From its Greek roots, the word epigenetics means “in addition to” the genetic sequence. It refers to biological mechanisms that determine the expression of a gene, deciding whether the gene is active or dormant — essentially turning it on or off. The combination of genes that are turned on or off is what makes each person unique, even from his or her closest siblings.
Epigenetics is more than simply one’s inherited traits, it can also be seen as the compromise in the “nature vs. nurture” debate. Not only does epigenetics determine gene expression during fetal development and cell differentiation, it takes place throughout one’s life as genes are turned on or off based on environmental stimuli.
Epigenetic processes occur naturally, but they can lead to behavioral and health conditions if they do not take place properly. One such epigenetic process, methylation (the addition of a methyl groups to DNA molecules) was recently found to be dysregulated in Alzheimer’s patients when compared to a control group of subjects not afflicted with the disorder. Similarly, a 2014 study found a link between epigenetic changes that take place in the victims of child abuse and their increased risk of heart disease, obesity, depression, and other health risks.
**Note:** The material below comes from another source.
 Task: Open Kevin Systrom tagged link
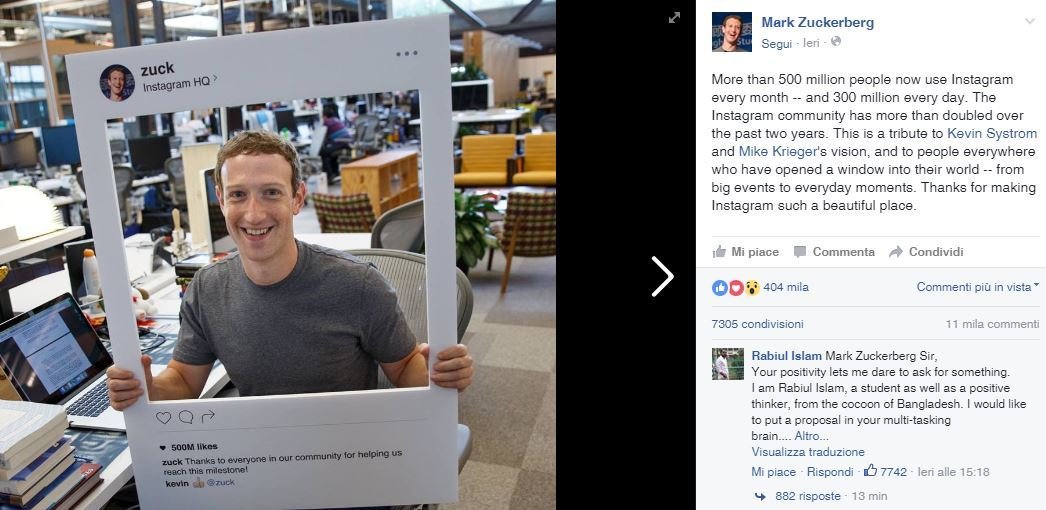(x=992, y=133)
Although it was originally thought that epigenetic changes were not heritable, there have been some studies that have brought into question whether the theory is true. Research published in the October 2005 issue of Science showed that exposing pregnant rats to high levels of insecticides and fungicides caused irregular DNA methylation accompanied by a decrease in sperm levels and an increase in infertility for the next four generations of males. If the same is true for humans, diseases today could be the result of the environmental conditions to which previous generations were exposed and chemicals ingested today could affect children whose grandparents have yet to be born — changing the way researchers look at disease etiology.
Epigenetics in Treatment
Fortunately, epigenetics can potentially be reversed by therapeutics just as it can be changed by environmental stimuli. As research in epigenetics continues, ways of turning off genes could lead to cures for Alzheimer’s, cancer, obesity, and to the development of personalized treatment for many other diseases.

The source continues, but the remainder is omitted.